История эта наделала много шуму. Граф фон Бернхауз, советник австрийского посольства, дипломат с большим будущим, прозванный «изящным Бисмарком», услышав на одном официальном приеме непочтительный отзыв о своей государыне, вызвал оскорбителя, знаменитого фехтовальщика, на дуэль и убил его. После этой дуэли, ошеломившей общественное мнение, граф фон Бернхауз в один день стал знаменитостью, вроде Сары Бернар[9], с той разницей, что его имя было окружено ореолом рыцарской Доблести. Впрочем, это был очаровательный, безукоризненно воспитанный человек, приятный собеседник, Ламарт говорил о нем: «Это укротитель наших прекрасных львиц».
Он с почтительным видом занял место возле г-жи де Бюрн, а Масиваль сел за рояль, и его пальцы пробежали по клавиатуре.
Почти все слушатели пересели, устроились поближе, чтобы лучше слышать и видеть певицу. Ламарт оказался плечом к плечу с Мариолем.
Наступила глубокая тишина, полная напряженного внимания, настороженности и благоговения; потом пианист начал с медленного, очень медленного чередования звуков, казавшегося музыкальным повествованием.
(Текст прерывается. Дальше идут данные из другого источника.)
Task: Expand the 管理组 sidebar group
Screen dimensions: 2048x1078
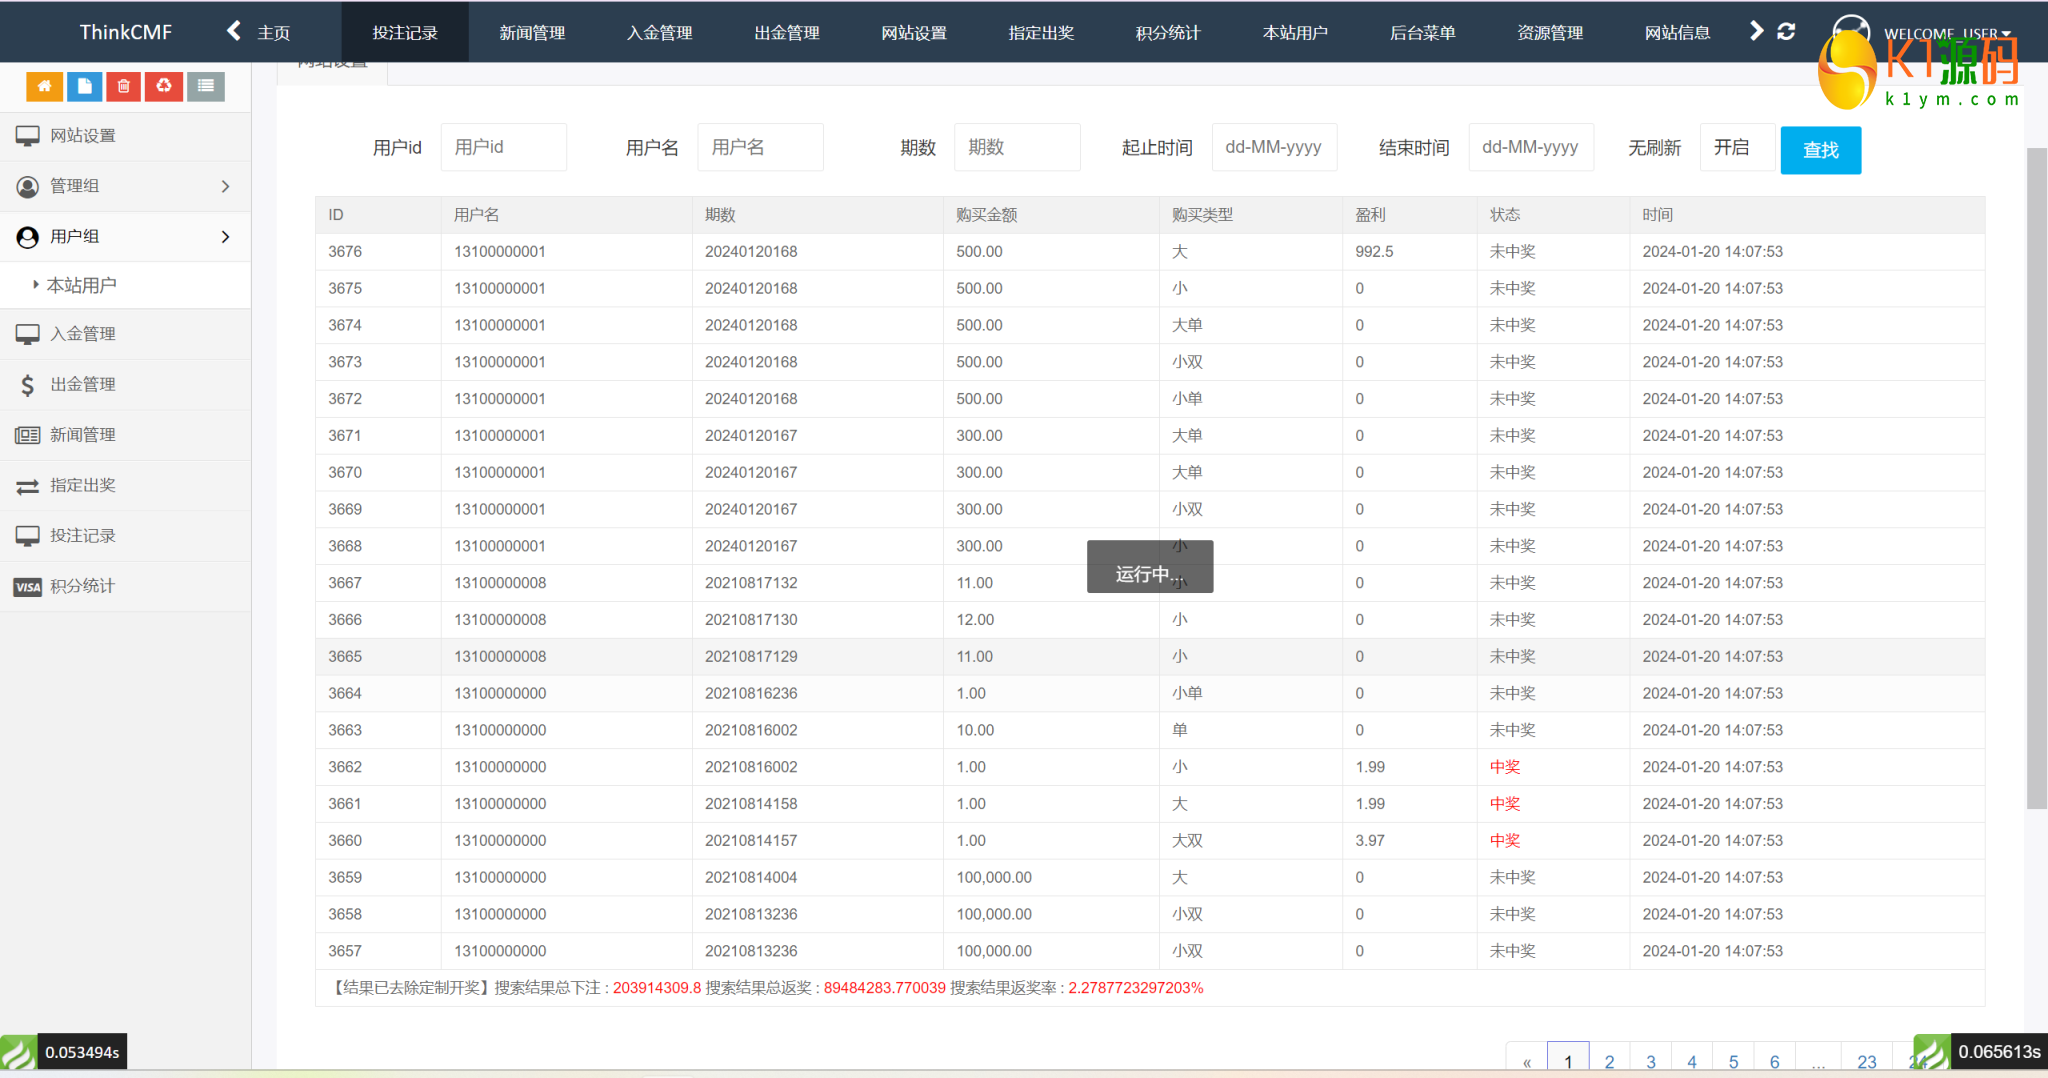Action: (125, 186)
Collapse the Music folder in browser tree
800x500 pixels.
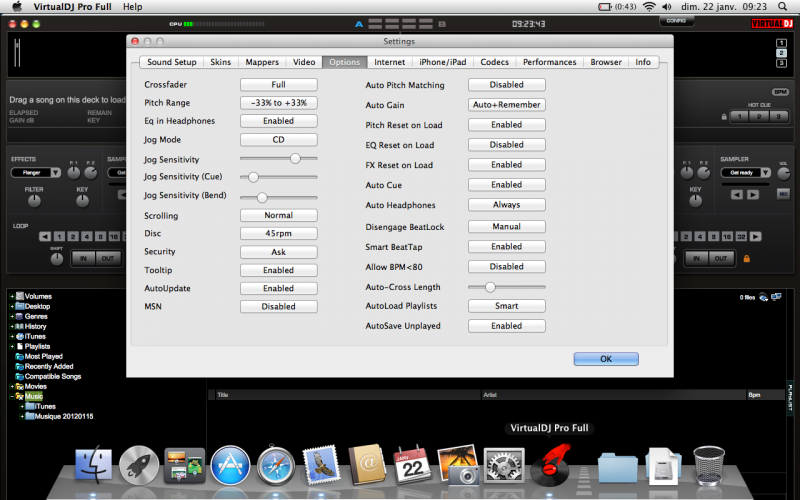(x=10, y=396)
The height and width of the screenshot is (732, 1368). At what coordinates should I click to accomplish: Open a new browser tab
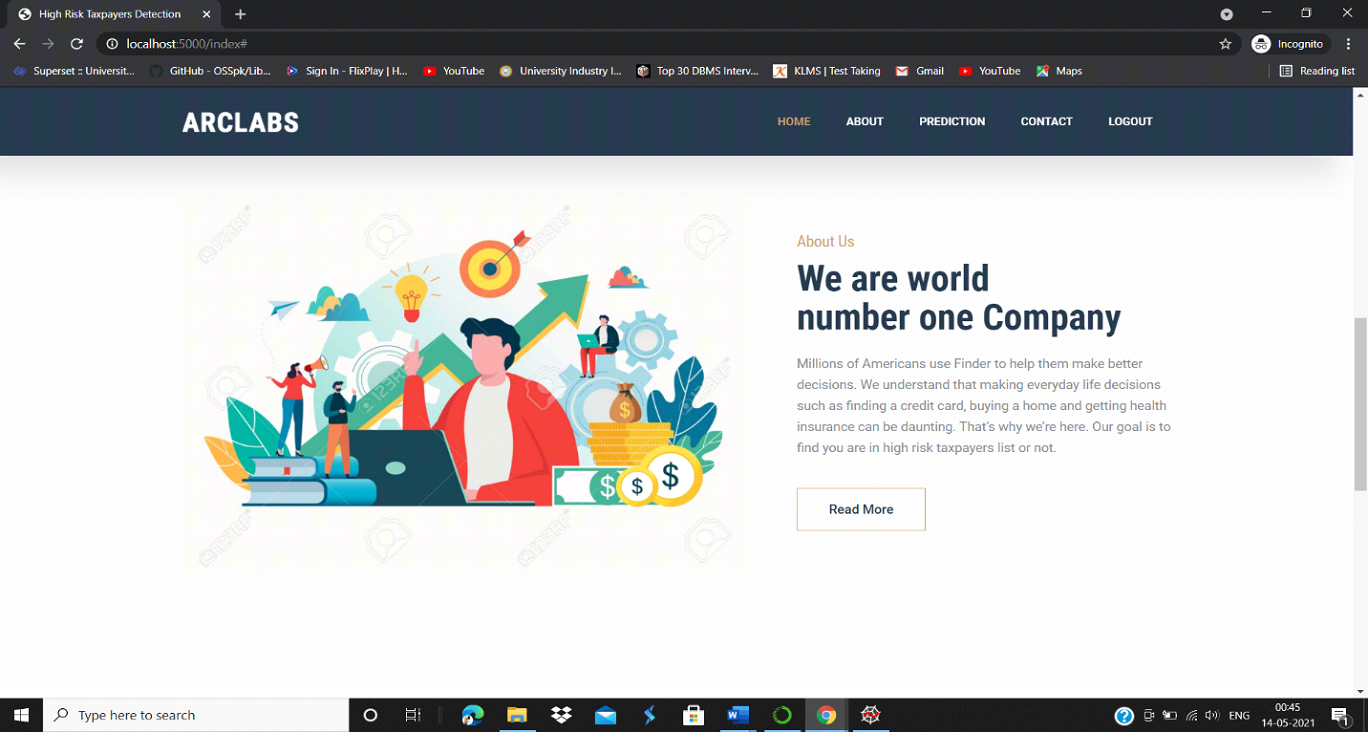[x=240, y=14]
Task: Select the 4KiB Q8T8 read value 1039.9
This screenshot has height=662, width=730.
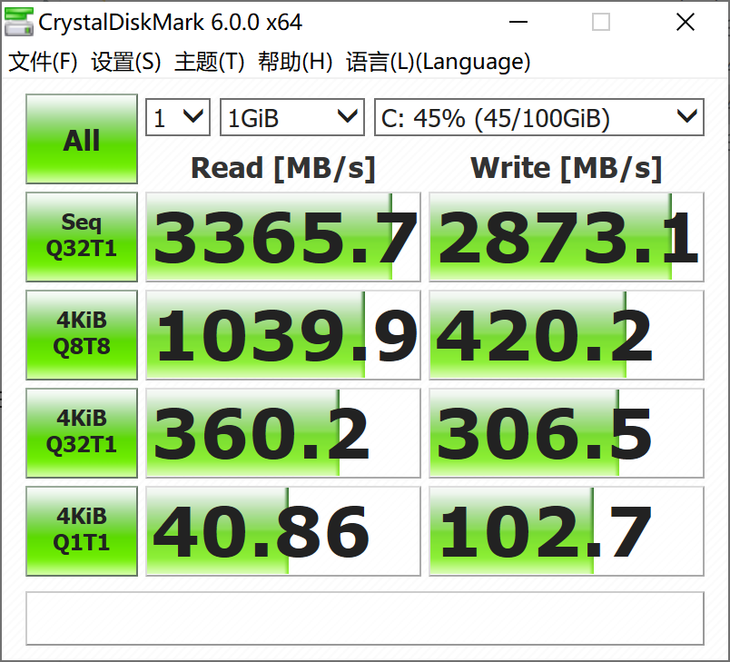Action: coord(283,335)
Сменялись паузы, легкие повторы, вереницы коротких фраз, то изнемогающих, то нервных, тревожных, но неожиданно своеобразных. Мариоль погрузился в мечты. Ему представлялась женщина, царица Карфагена, прекрасная своей зрелой юностью и вполне расцветшей красотой, медленно идущая по берегу моря. Он понимал, что она страдает, что в душе ее – великое горе; и он всматривался в г-жу де Братиан.
Неподвижная, бледная под копной черных волос, как бы окрашенных ночным мраком, итальянка ждала, устремив вперед неподвижный взгляд. В ее энергичном, немного суровом лице, на котором темными пятнами выделялись глаза и брови, во всем ее мрачном облике, мощном и страстном, было что-то тревожное, как предвестие грозы, таящейся в сумрачном небе.
Масиваль, слегка покачивая кудрявой головой, продолжал рассказывать на звучных клавишах надрывающую сердце повесть.
Вдруг по телу певицы пробежал трепет; она приоткрыла рот и издала протяжный, душераздирающий вопль отчаяния. То не был крик трагической безнадежности, какие издают на сцене певцы, сопровождая их скорбными жестами, то не был и красивый стон обманутой любви, вызывающий в зале восторженные восклицания; это был вопль невыразимый, исторгнутый не душою, а плотью, похожий на вой раздавленного животного, – вопль покинутой самки. Потом она смолкла, а Масиваль все продолжал трепетную, еще более взволнованную, еще более мучительную повесть несчастной царицы, покинутой любимым человеком.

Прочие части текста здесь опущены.